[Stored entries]
┌────────
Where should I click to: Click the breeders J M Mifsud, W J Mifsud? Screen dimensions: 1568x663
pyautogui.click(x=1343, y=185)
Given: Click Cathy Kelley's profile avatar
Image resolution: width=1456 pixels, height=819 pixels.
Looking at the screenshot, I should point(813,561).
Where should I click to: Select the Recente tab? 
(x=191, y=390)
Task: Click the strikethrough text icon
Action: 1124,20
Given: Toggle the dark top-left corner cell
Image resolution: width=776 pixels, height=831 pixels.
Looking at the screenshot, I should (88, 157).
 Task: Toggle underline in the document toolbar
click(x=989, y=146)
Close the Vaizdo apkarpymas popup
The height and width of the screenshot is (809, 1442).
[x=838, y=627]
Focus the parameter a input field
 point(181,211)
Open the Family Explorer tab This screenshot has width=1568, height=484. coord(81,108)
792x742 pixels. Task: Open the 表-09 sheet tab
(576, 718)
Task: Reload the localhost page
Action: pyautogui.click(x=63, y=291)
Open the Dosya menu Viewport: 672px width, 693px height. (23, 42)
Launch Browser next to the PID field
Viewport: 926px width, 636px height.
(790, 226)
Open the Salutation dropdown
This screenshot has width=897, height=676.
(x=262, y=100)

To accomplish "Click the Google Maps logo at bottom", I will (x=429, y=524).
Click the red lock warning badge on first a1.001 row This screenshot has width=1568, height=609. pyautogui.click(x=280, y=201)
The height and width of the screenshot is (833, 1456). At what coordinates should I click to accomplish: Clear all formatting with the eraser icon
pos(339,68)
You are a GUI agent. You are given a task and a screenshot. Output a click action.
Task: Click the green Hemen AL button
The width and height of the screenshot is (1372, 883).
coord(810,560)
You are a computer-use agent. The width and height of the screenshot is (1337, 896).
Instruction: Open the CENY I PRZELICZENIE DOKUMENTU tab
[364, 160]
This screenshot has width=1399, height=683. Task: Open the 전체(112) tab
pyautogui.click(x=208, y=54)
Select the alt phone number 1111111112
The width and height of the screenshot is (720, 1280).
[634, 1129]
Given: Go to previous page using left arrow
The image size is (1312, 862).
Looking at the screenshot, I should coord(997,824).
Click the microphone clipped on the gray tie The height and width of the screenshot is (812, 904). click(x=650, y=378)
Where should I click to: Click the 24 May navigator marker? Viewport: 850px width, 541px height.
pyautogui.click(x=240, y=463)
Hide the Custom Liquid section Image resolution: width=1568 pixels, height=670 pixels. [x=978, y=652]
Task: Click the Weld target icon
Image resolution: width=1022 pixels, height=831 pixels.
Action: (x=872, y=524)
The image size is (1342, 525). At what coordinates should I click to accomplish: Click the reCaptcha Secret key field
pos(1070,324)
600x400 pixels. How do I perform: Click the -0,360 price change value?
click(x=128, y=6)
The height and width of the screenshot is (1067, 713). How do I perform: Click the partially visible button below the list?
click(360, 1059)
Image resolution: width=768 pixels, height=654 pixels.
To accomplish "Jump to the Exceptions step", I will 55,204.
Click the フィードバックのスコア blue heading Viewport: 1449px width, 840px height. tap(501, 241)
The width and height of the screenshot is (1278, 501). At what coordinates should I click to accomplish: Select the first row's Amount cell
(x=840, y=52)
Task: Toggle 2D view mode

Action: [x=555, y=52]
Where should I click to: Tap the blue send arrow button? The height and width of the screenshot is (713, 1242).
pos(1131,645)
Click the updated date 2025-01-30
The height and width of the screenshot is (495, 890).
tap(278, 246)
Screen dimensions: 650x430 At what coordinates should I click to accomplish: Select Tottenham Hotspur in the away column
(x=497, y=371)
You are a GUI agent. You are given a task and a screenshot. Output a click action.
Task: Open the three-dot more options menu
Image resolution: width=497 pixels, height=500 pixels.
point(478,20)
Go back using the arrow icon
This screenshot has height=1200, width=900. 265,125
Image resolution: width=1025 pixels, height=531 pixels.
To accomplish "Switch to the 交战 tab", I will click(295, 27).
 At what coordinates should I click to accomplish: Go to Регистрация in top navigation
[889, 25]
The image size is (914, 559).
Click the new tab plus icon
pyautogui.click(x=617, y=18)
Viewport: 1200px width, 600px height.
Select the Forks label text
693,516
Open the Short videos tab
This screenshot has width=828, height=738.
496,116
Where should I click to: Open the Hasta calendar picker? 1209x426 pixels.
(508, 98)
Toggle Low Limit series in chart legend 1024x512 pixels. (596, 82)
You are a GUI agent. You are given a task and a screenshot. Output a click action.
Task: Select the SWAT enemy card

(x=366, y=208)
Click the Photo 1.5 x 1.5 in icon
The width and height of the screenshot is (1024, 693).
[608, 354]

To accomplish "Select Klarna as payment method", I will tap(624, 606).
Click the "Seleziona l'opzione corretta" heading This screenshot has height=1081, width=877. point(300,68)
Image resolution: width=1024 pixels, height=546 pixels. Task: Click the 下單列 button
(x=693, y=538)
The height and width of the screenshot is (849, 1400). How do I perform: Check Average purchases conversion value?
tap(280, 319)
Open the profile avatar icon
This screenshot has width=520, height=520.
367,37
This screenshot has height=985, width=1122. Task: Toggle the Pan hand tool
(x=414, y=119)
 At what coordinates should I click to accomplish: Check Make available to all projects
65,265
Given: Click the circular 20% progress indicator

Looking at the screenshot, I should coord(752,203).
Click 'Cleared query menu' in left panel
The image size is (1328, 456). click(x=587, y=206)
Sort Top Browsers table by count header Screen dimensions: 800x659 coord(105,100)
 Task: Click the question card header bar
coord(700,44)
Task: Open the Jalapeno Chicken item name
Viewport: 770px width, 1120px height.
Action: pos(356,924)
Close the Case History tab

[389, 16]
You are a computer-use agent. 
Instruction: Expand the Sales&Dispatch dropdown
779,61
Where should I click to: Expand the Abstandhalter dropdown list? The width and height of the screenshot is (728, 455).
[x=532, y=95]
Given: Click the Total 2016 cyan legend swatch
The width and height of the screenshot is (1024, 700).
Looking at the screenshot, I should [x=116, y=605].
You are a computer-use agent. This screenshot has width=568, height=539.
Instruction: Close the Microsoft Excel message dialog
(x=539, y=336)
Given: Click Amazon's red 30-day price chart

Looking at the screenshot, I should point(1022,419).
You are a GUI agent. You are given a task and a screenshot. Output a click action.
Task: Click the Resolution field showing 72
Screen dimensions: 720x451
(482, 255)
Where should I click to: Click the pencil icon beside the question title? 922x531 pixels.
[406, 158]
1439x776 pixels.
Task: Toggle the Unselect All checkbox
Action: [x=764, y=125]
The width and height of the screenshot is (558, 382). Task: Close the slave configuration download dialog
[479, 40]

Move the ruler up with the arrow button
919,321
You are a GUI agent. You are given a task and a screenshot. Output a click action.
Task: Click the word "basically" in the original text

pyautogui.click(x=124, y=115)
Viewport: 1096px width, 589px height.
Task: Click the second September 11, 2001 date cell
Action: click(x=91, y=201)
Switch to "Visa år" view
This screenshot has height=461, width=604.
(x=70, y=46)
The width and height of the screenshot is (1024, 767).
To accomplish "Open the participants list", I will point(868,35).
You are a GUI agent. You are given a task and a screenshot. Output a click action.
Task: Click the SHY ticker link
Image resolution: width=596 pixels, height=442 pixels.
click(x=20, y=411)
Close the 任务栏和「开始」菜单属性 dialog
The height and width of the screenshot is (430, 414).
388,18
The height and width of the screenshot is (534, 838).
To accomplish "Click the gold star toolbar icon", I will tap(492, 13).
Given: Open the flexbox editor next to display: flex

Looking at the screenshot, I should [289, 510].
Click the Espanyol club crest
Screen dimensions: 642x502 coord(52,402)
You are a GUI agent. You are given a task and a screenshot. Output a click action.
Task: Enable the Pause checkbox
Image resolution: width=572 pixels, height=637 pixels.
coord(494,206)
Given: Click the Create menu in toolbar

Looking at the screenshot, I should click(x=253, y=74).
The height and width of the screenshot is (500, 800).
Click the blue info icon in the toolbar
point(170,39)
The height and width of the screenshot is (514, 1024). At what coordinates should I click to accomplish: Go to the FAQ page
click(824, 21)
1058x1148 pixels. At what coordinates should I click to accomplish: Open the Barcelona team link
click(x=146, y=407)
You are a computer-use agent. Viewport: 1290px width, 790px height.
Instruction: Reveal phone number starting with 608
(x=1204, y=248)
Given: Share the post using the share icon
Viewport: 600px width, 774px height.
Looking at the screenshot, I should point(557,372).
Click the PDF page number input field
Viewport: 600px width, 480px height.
└────────
▶ Assignment: Looking at the entries above, state the number of lines that contain "computer" and add nothing more.

▶ Solved problem: 4